De l'émigration extérieure de sa famille en Algérie, à l'émigration intérieure vers le "Gharb" (sidi Slimane et Sidi Kacem), le mobile est toujours le même: rechercher du travail et du pain. D'ailleurs le père de l'enfant (l'auteur) est mort, pendant cette émigration, loin des siens et de sa région natale sans même que sa tombe soit connue. C'est le triste sort d'une famille issue de Kebdana, et qui a été obligée de quitter son territoire pour nourrir ses enfants.

Le récit n'est pas seulement autobiographique, racontant exclusivement la vie extraordinaire de l'auteur, mais il est aussi le récit de toute une époque et une région où l'émigration extérieure (vers l'Algérie puis vers l'Europe) et intérieure (vers le "Gharb") était à l'époque une caractéristique de la région du Rif. Et ce n'est pas par hasard que Mohamed Choukri évoquait, dans son "pain nu", cette même émigration extérieure (vers l'Algérie) et intérieure (vers Tétouan et Tanger). Ce qui fait que le récit de Ssi Mohamed Koubaa ne raconte pas seulement l'histoire mouvementée d'une personne, mais raconte l'histoire sociale d'une époque, d'une région et d'une génération.

Durant son long parcours du combattant, il n'a pas oublié de rendre hommages  aux personnes exceptionnelles, par leur noblesse et leur gentillesse, qu'il a rencontrées ou avec lesquelles il a travaillé, comme les aimables et généreux habitants de Tagounite; ou son sympathique et altruiste gendre (mari de sa fille) qui a vendu le peu de biens de sa petite famille pour aider Ssi Mohamed Koubaa (l'auteur) financièrement à se soigner après avoir été atteint par le cancer, et qui le soutenait et l'accompagnait aux hôpitaux de Rabat «avec une patiente et une générosité sans égales» comme il a écrit de lui l'auteur Ssi Mohamed Koubaa; ou le directeur d'école Ssi Hassan qu'il présente comme un modèle de rectitude, de dévouement et d'abnégation.

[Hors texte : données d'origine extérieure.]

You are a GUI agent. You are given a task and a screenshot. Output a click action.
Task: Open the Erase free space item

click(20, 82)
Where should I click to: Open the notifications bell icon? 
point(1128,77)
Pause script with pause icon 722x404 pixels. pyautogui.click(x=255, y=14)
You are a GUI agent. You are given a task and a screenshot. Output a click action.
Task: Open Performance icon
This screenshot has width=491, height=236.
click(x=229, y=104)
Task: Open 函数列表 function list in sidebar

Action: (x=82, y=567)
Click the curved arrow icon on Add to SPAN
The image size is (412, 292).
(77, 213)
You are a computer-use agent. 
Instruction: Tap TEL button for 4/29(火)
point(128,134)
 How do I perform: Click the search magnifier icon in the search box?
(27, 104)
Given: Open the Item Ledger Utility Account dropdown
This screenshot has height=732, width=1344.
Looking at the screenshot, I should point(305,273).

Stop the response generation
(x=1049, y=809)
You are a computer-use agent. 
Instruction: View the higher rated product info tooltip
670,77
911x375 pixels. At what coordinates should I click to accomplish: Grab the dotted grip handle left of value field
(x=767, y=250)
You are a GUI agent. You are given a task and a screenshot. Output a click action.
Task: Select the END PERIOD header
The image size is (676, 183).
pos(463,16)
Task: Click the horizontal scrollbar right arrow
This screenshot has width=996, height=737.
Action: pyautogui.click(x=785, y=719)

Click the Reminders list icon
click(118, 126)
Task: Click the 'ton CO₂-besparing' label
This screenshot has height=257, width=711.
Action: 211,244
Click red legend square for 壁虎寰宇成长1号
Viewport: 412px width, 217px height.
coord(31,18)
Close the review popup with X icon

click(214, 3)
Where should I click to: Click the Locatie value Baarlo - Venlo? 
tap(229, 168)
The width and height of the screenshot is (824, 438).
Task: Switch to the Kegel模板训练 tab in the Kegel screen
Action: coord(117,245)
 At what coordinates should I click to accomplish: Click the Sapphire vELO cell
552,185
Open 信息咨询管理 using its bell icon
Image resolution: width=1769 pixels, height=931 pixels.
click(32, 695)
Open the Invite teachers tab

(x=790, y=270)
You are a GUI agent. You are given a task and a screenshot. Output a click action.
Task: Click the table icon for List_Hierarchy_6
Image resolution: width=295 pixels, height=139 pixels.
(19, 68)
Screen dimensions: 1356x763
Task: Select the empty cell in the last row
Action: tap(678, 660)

   Devant les adversités et les malchances de la vie, l'auteur les affronte avec une volonté d'acier. Il ne capitule jamais. Depuis son enfance, il a essayé tous les petits boulots, tout en suivant ses études, de la vente de la menthe au travail dur dans le bâtiment. Il a même osé écrire directement au gouverneur de la province de Nador une lettre où il le sollicite de lui délivrer un passeport pour aller travailler à l'étranger. Ce après quoi la police est venue l'arrêter à l'intérieur de la salle d'étude au lycée sous ordre du gouverneur qui lui a finalement, ce qui constitue un vrai contraste à cette période, procuré le passeport qui était à l'époque un luxe rare et incessible

Grace à sa volonté d'acier, l'auteur a pu vaincre les difficultés et dépassé les échecs. Il a même survécu au terrible cancer. Il a réussi à fonder, en dépit de l'échec de son premier mariage, une charmante famille qui lui a donné des petits-fils auxquels il a dédié ses souvenirs.

Quand on finit la lecture du récit, on se rend compte que ce n'est pas "la vie d'un grand-père" que raconte le livre, mais bel et bien la vie d'un Grand (avec majuscule) tout court.

Le livre est écrit à la troisième personne du singulier que représente le personnage de "Amar" qui renvoie à l'auteur Ssi Mohamed Koubaa lui-même. Le style est plus beau et attrayant par sa simplicité romanesque, par son réalisme autobiographique, et par la véracité et la sincérité du conte. C'est un livre à lire et à faire lire.